** Input data follows **

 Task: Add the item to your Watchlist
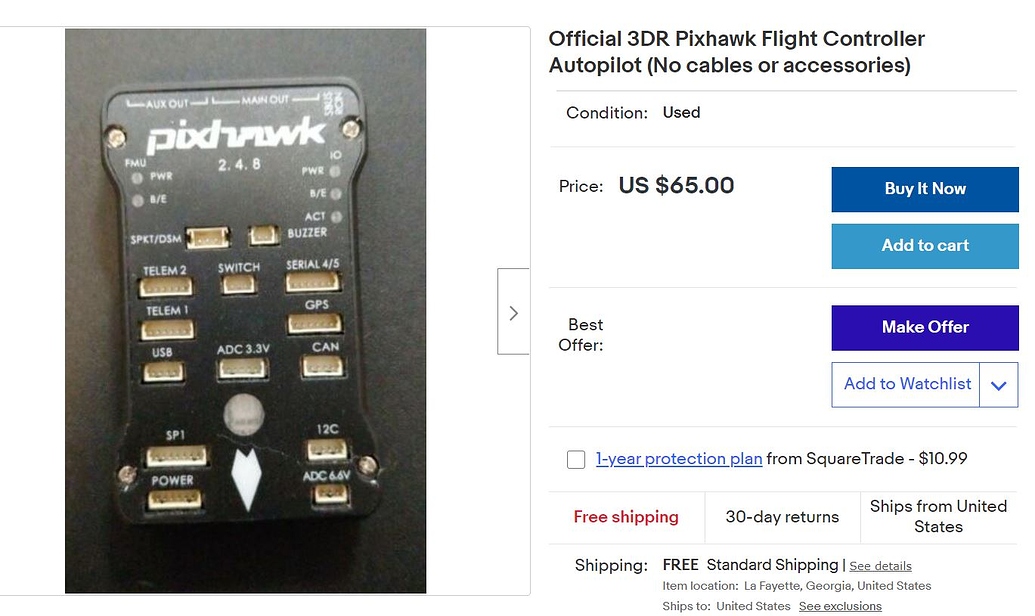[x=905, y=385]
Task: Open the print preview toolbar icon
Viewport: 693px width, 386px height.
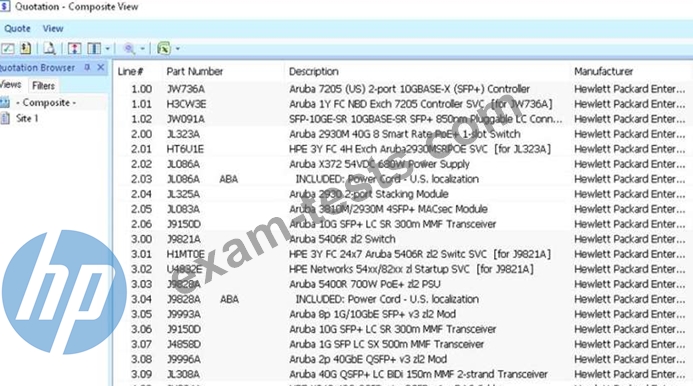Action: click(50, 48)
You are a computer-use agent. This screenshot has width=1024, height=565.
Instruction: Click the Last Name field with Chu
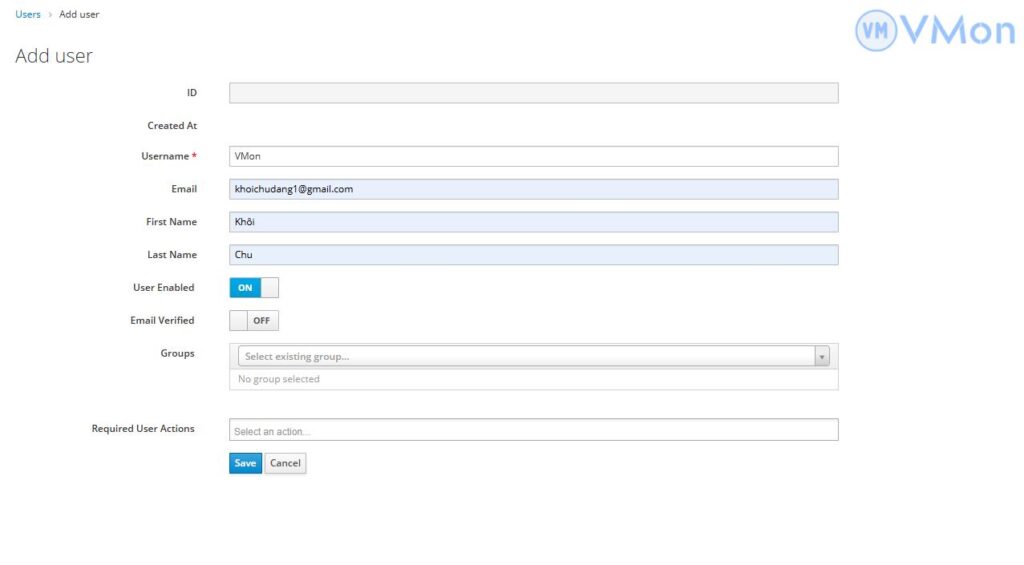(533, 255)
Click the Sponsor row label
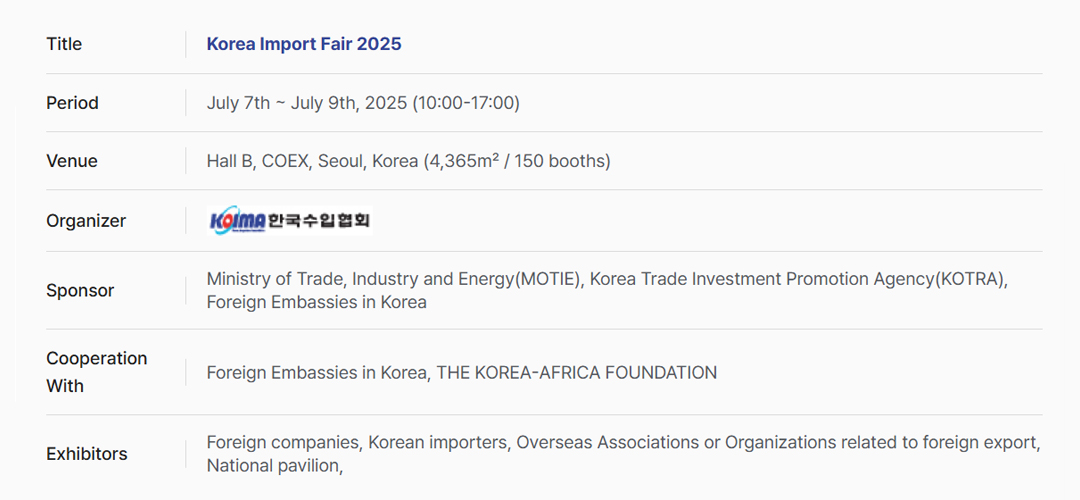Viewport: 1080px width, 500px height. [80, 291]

** End of Input data **
** Input data follows **

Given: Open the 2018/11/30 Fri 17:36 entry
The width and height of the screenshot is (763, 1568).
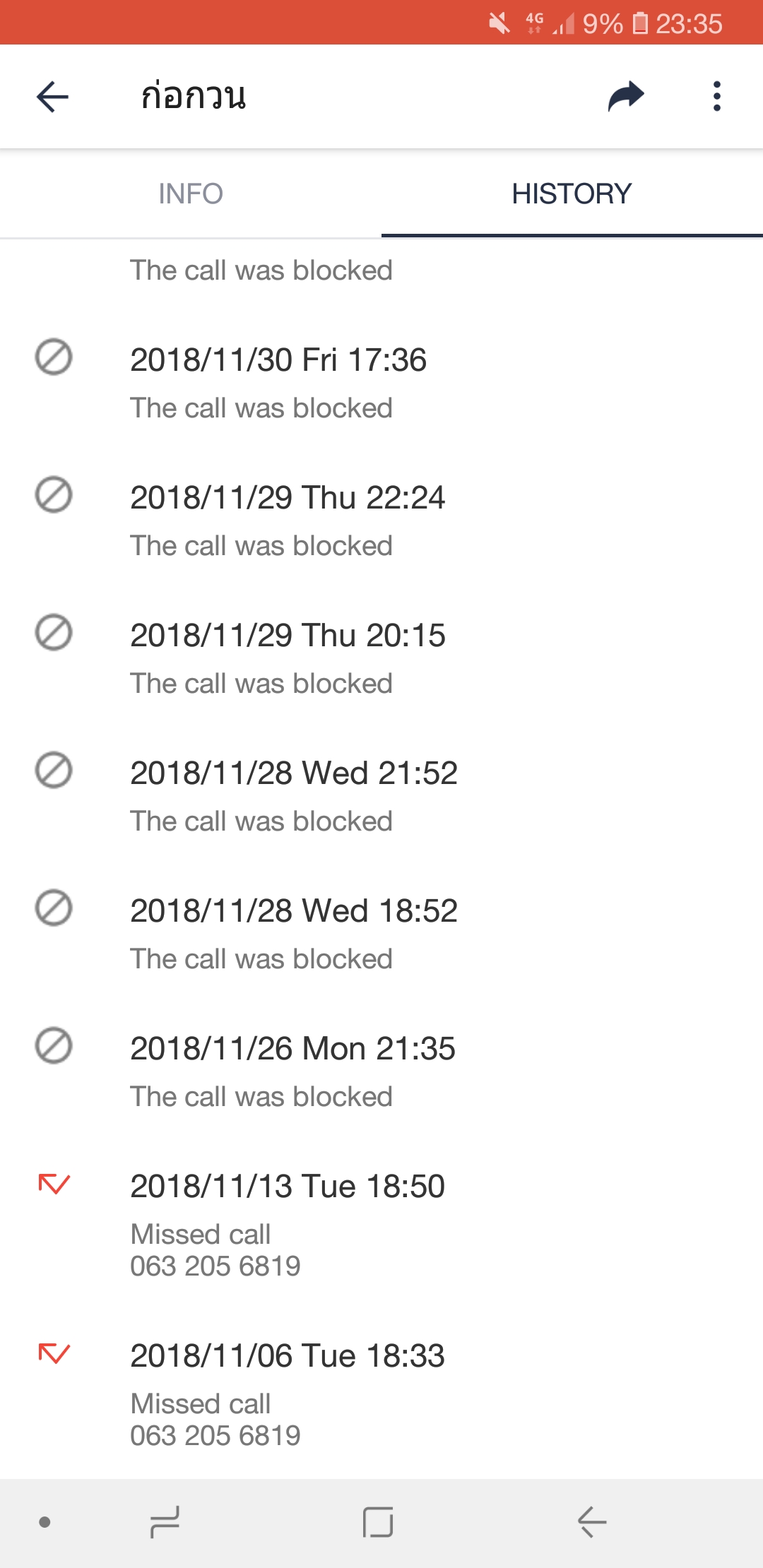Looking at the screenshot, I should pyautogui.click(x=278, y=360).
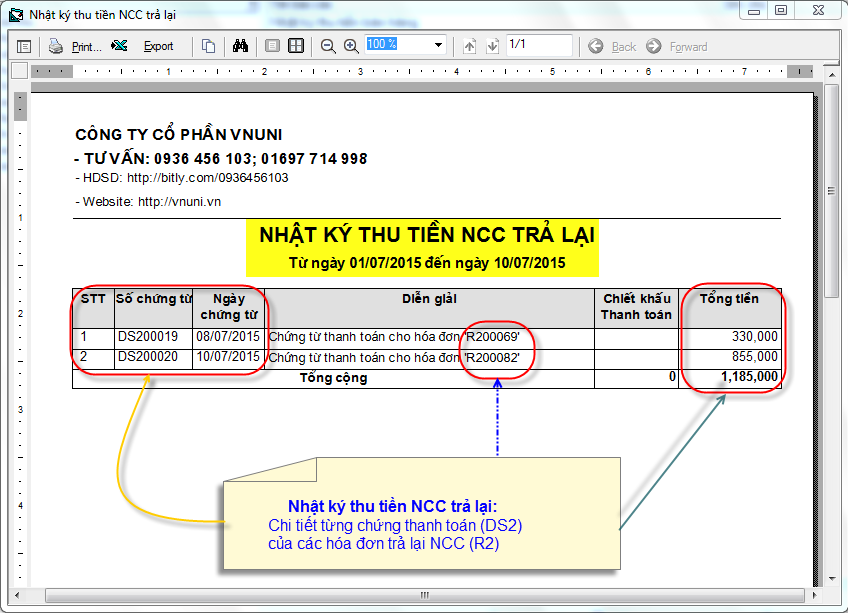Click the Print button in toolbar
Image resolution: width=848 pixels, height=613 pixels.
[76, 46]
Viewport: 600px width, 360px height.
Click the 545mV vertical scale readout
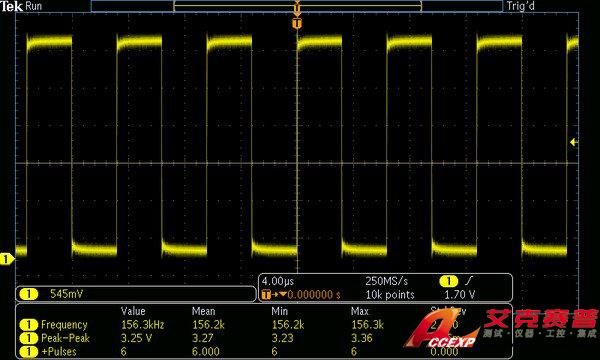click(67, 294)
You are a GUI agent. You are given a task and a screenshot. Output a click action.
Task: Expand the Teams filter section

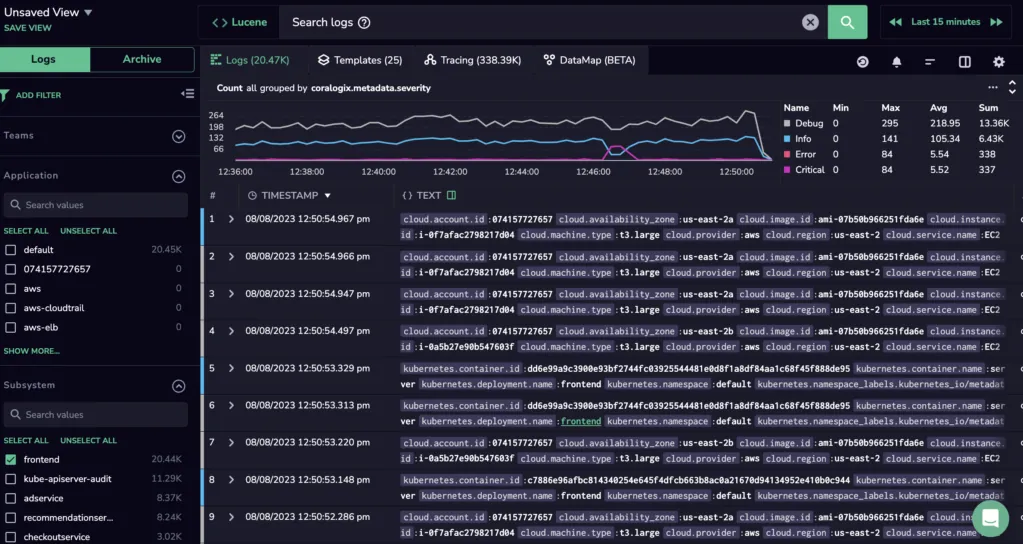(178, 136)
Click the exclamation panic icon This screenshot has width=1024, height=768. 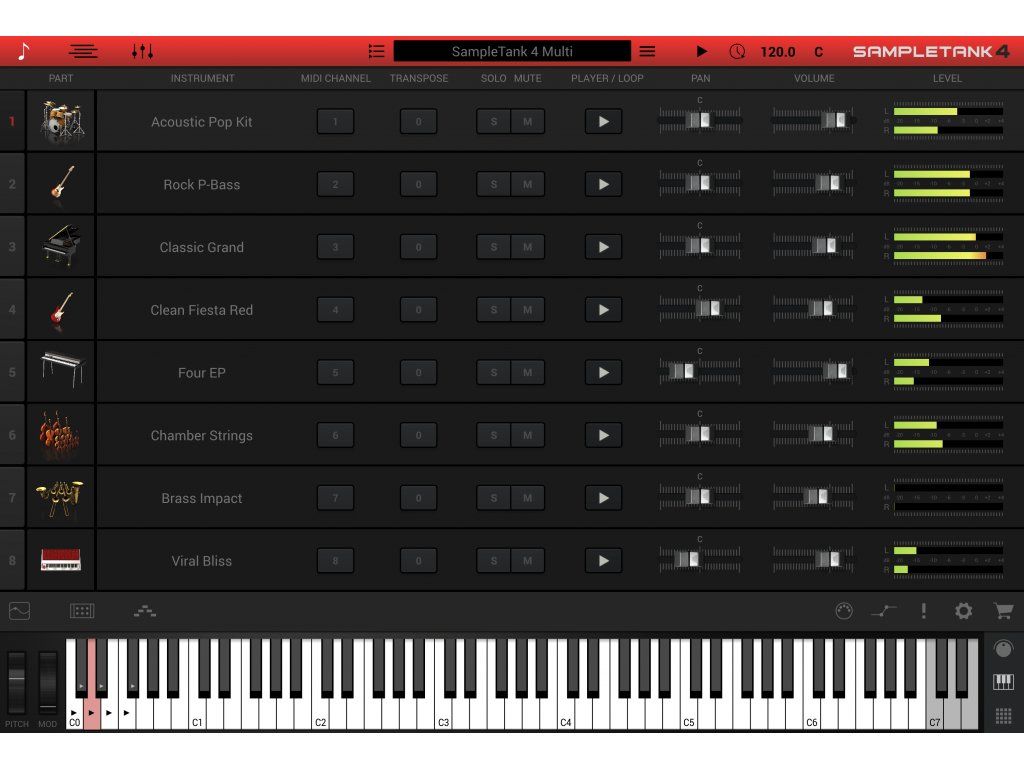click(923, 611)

** End of Input data **
** Input data follows **

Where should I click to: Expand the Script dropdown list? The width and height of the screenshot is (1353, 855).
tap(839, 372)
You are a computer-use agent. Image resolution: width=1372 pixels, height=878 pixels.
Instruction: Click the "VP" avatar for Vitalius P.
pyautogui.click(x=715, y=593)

** End of Input data **

Search the entries above for the word "computer", and copy every line where it occurs.

• **Solution**:
You are a computer-use agent. This screenshot has width=1024, height=565.
You are a computer-use agent. Image resolution: width=1372 pixels, height=878 pixels.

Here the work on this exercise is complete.